Psilotum

DIVISION PSILOTOPHYTA

This small division (one family with two genera) contains the simplest of all living vascular plants, Psilotum and Tmesipteris (Fig. 1; Table ). Psilotum is constructed very much like Rhynia, and until the mid-1970s Rhynia, even though extinct, was often placed in this division. The resemblance is more than skin deep: Psilotum (the "whisk fern") is a small

plant with prostrate rhizomes and upright stems that branch dichotomously and have an epidermis, cortex, and a simple vascular cylinder with no pith—a protostele (Fig. 2). Xylem consists of annularly or helically thickened tracheids. Psilotum is unique among living vascular plants in that it has no roots or leaves. The shoot does have occasional small projections of tissues considered to be enations. As in Rhynia, sporangia are produced at the ends of branches.

FIGURE 1: (a) Psilotum growing with mosses and ferns in a Hawaiian rainforest. (b) The growth habit of Psilotum strongly resembles that of a rhyniophyte—dichotomous axes with only a few enations. (c) Tmesipteris growing in New Zealand. (W. E. Ferguson)

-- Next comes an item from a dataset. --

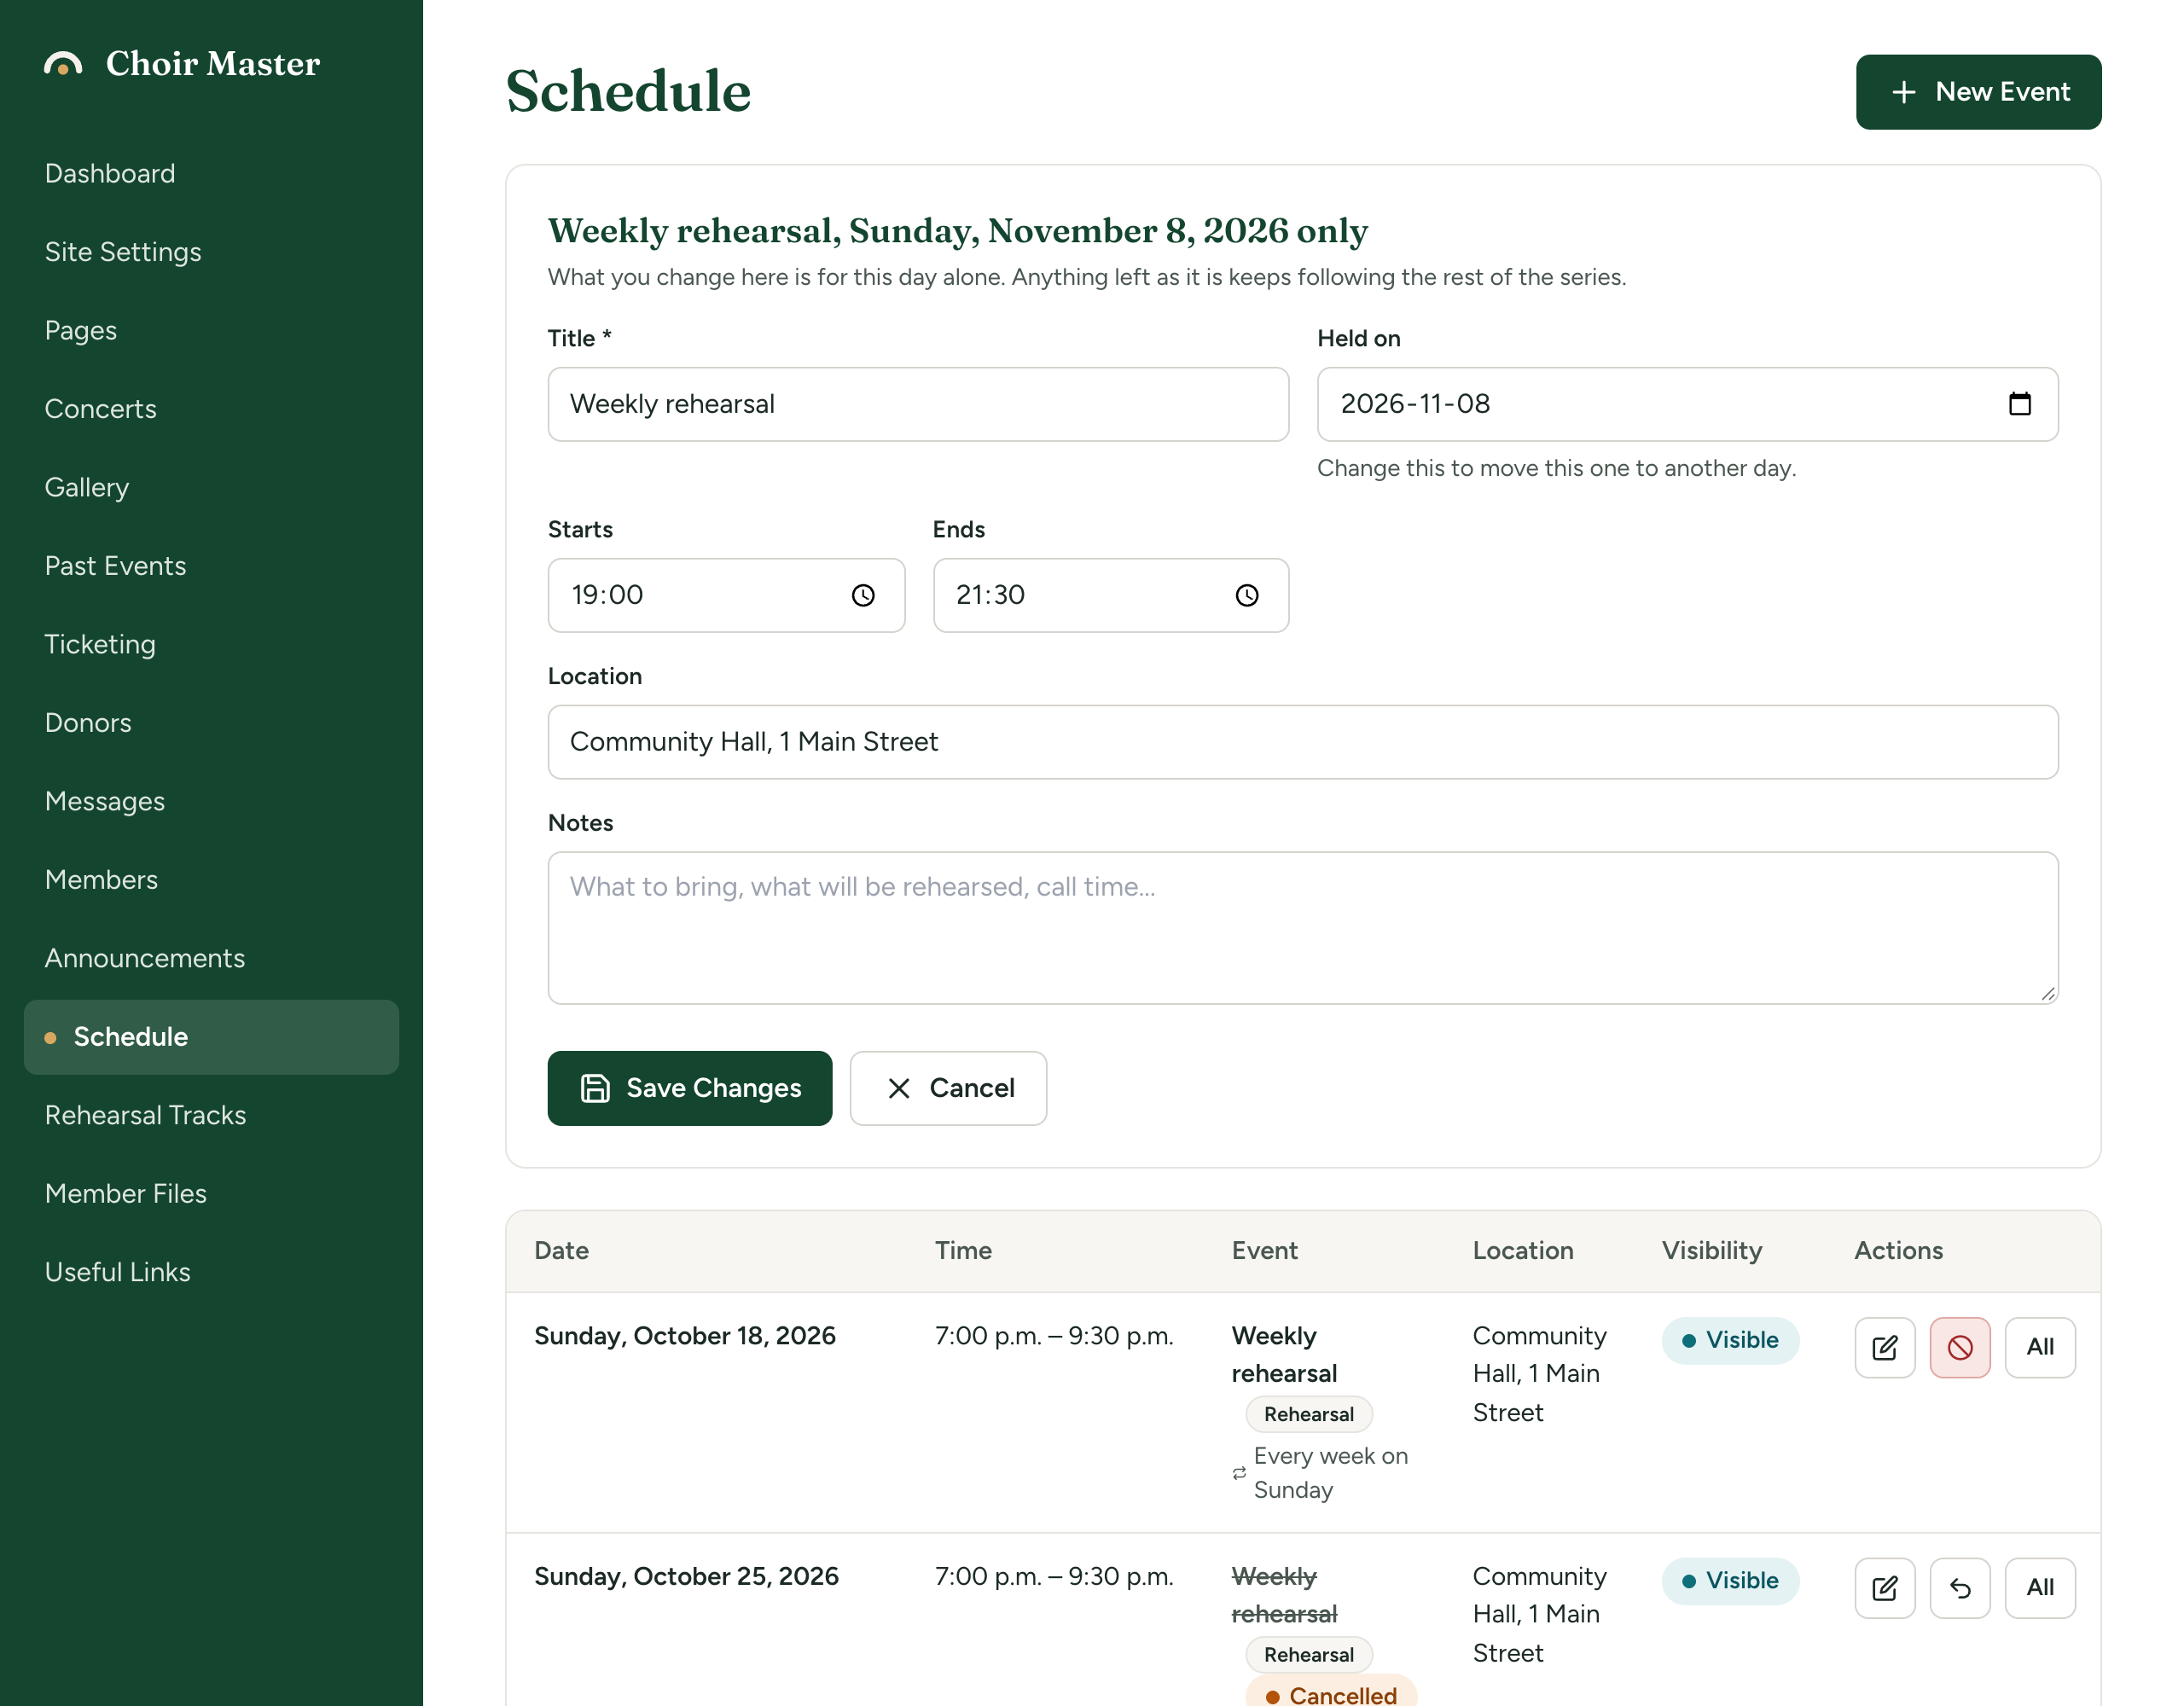Focus the Notes text area
Image resolution: width=2184 pixels, height=1706 pixels.
pyautogui.click(x=1302, y=927)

FIGURE 2: (a) Vascular structure of Psilotum is simple: a protostele and phloem surrounding the xylem. Protoxylem is exarch (to the exterior of the metaxylem), which is similar to the zosterophyllophytes rather than the rhyniophytes (X 100). (b) Sporangia of Psilotum are actually considered to be three sporangia fused together; each is at the end of an extremely short branch, basically a three-branched shoot subtended by an enation (X 8).

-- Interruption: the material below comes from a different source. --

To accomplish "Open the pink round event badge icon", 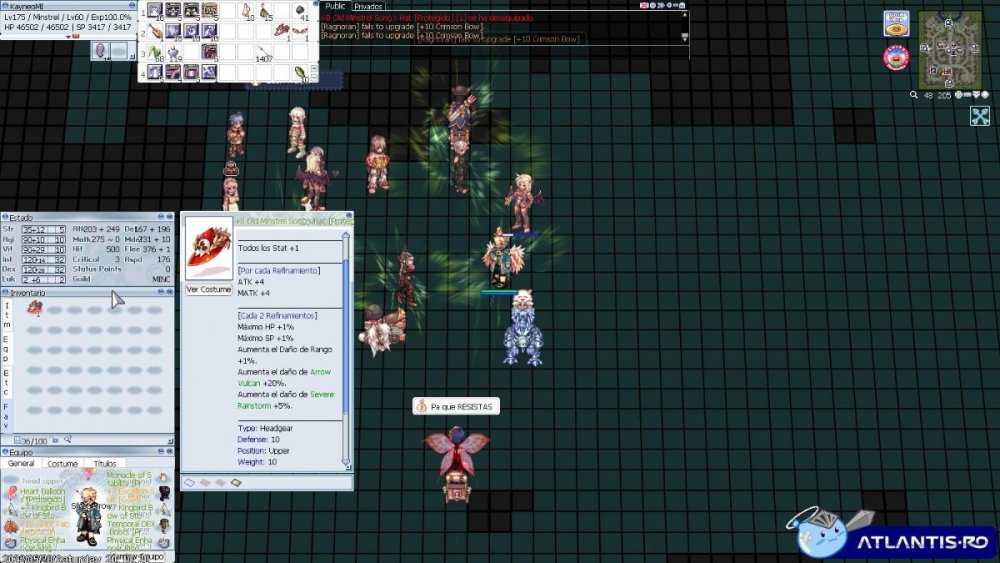I will click(x=895, y=58).
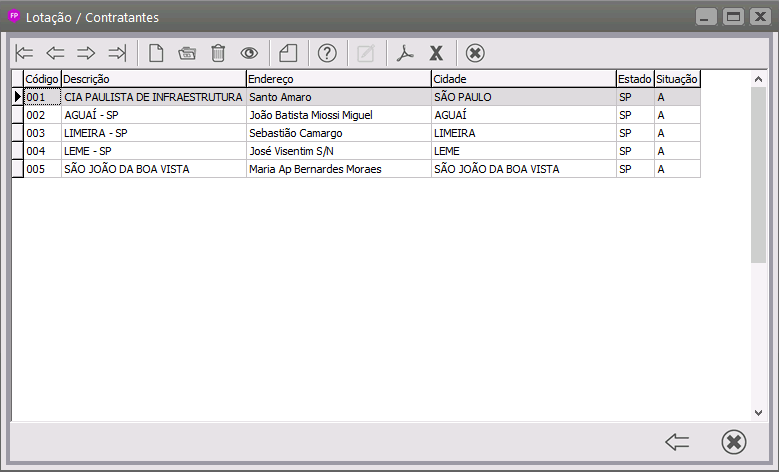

Particularly important are the gametophytes, short, branched cylinders less than 2 mm in diameter. Their surface is covered with elongate cells, rhizoids, that act like roots and at least anchor and perhaps also absorb (Fig. 3). The gametophytes have no chlorophyll but instead are heterotrophic, forming either a symbiotic or a parasitic association with soil fungi; fungi invade most cells of the gametophyte and provide it with sugars and minerals. The only internal differentiation is that gametophytes contain a small amount of vascular tissue similar to that of sporophytes: A central mass of tracheids is surrounded by phloem and an endodermis. Psilotum is the only species whose gametophytes contain vascular tissue. A vascularized gametophyte supports the transformation theory of the origin of sporophytes. Although sporophytes and gametophytes of Psilotum are easily distinguishable from each other, they share many fundamental features.

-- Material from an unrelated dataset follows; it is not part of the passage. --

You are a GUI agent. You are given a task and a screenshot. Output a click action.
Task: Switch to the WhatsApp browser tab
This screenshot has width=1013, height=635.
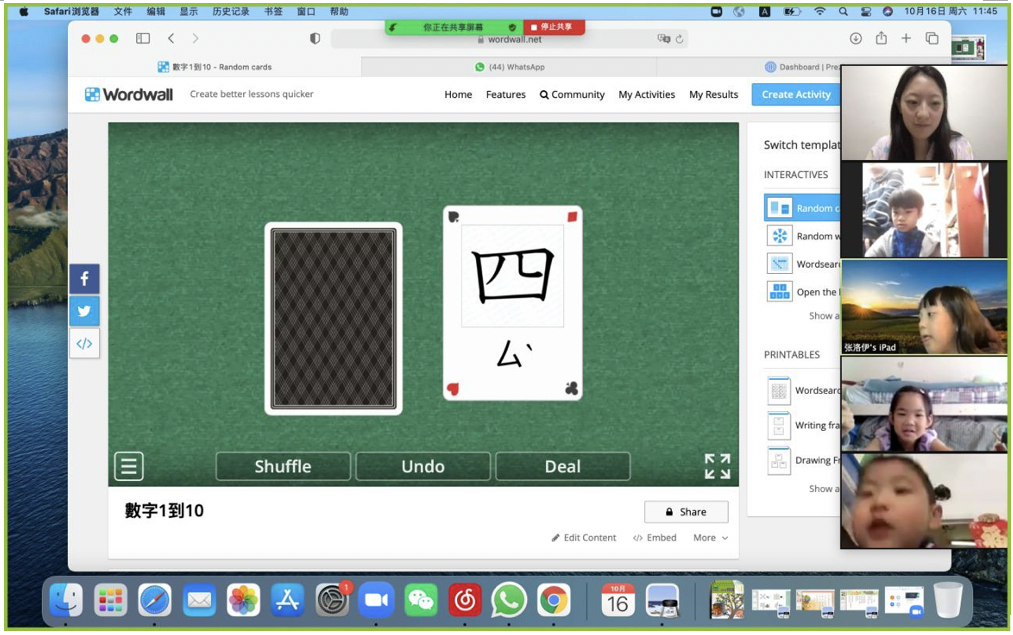[x=510, y=67]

Despite the close resemblance of Rhynia and Psilotum, fossil evidence suggests that Rhynia itself became extinct millions of years ago. No fossils of it have been found after the Middle Devonian Period, 360 million years ago. At present, most morphologists consider Psilotum and Tmesipteris to be living representatives of ancient lines, surviving remnants of the very first stages in the organization of a vascular plant, but we are not certain how closely related they are to rhyniophytes. An alternative theory postulates that Psilotum and Tmesipteris art actually highly modified relatives of ferns, and they resemble Rhynia only because of convergent evolution.

Psilotum occurs in tropical and subtropical regions. In the United States, it can be found in the Gulf Coast states from Florida to Texas as well as in Hawaii. Tmesipteris is limited to Australasia, primarily Australia and other South Pacific islands.

FIGURE 3:Gametophytes of Psilotum are small cylinders (a) that live heterotrophically, nourished by endophytic soil fungi. (b) Each gametophyte bears both antheridia and archegonia, and because the egg and zygote are retained in the archegomum, the young sporophyte initially is nourished by the parent gametophyte; during early development there is proliferation of gametophyte tissue as a protective calyptra. (c) As the sporophyte grows and enlarges, it forms an abscission zone and detaches from the gametophyte, becoming independent.